Pablo García

Personal information
- Full name: Pablo García Moreno
- Date of birth: 30 May 1985 (age 40)
- Place of birth: Albacete, Spain
- Height: 1.80 m (5 ft 11 in)
- Position(s): Right back

Team information
- Current team: Huracán Balazote

Youth career
- Albacete

Senior career*
- Years: Team / Apps / (Gls)
- 2004–2006: Albacete B
- 2005–2006: Albacete / 4 / (0)
- 2006–2009: Orihuela / 69 / (0)
- 2009–2011: Roquetas / 73 / (0)
- 2011–2012: Teruel / 32 / (0)
- 2012–2013: Hellín / 37 / (0)
- 2013–2014: Almansa / 35 / (1)
- 2014–2017: La Roda / 107 / (2)
- 2017–2021: Villarrobledo / 94 / (3)
- 2021–: Huracán Balazote / 70 / (3)

= Pablo García (footballer, born 1985) =

Spanish footballer

Pablo García Moreno (born 30 May 1985) is a Spanish footballer who plays for Huracán Balazote as a right back.

==Football career==
Born in Albacete, Castilla-La Mancha, García graduated from Albacete Balompié's youth setup, and made his debuts as a senior with the reserves in the 2004–05 campaign, in Tercera División.

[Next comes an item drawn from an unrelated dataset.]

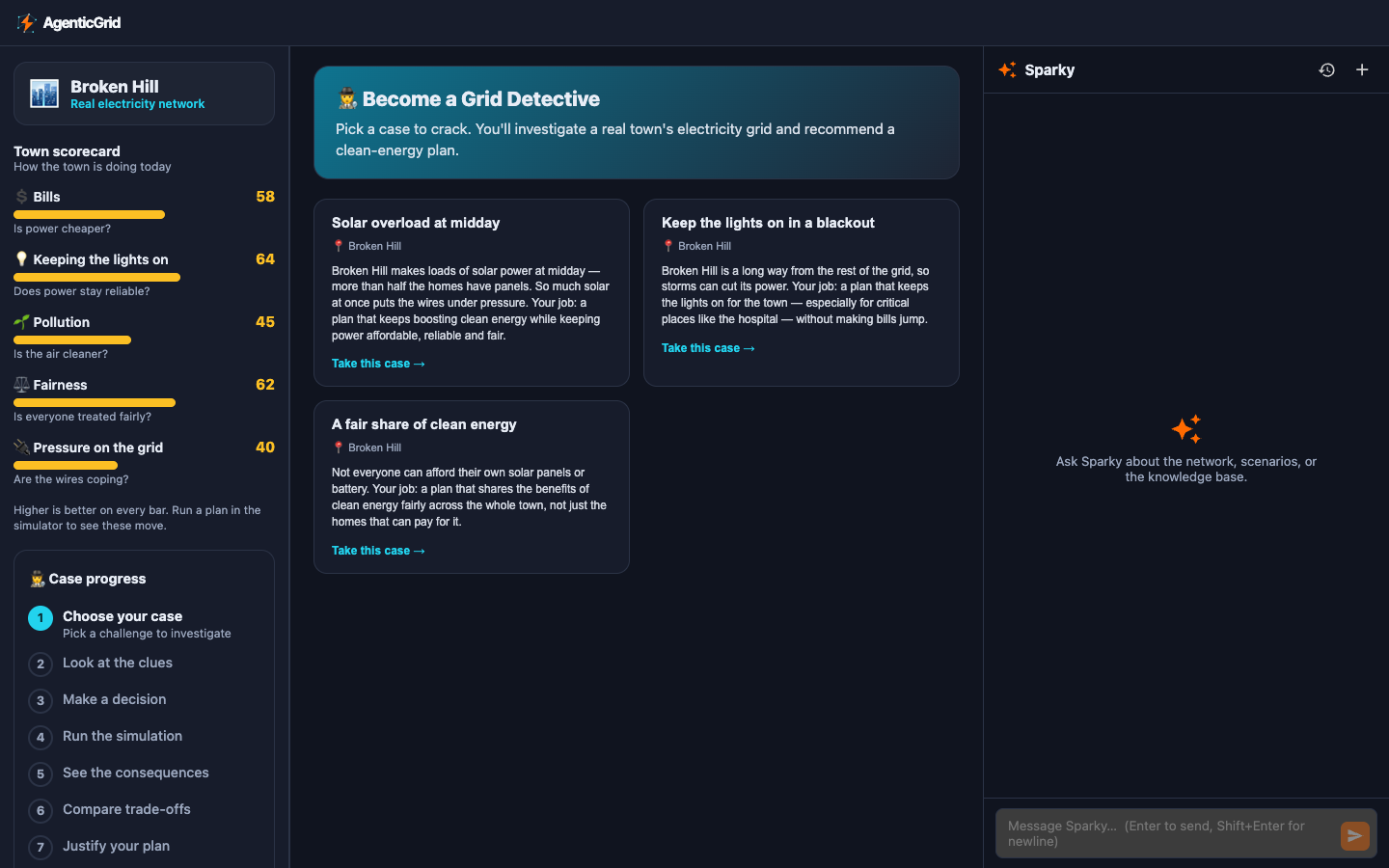This screenshot has width=1389, height=868.
Task: Click the Fairness scales icon
Action: pyautogui.click(x=21, y=385)
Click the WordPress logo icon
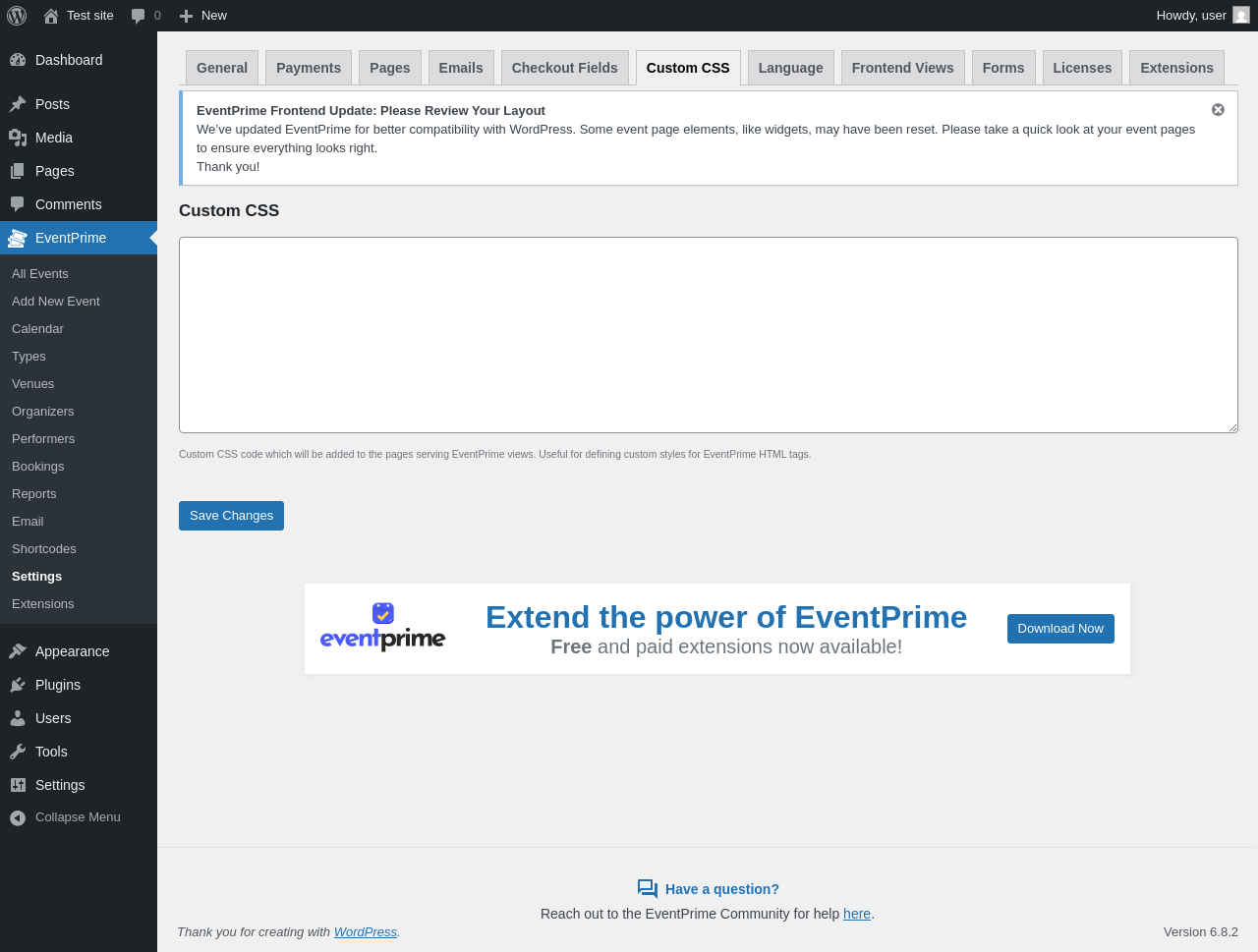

He made his first team – and La Liga – debut on 6 March 2005, starting in a 1–3 away loss against Athletic Bilbao.

In the 2006 summer García moved to Segunda División B side Orihuela CF. He resumed his career in the third and fourth levels in the following years, representing CD Roquetas, CD Teruel, Bakú Hellín Deportivo, UD Almansa and La Roda CF.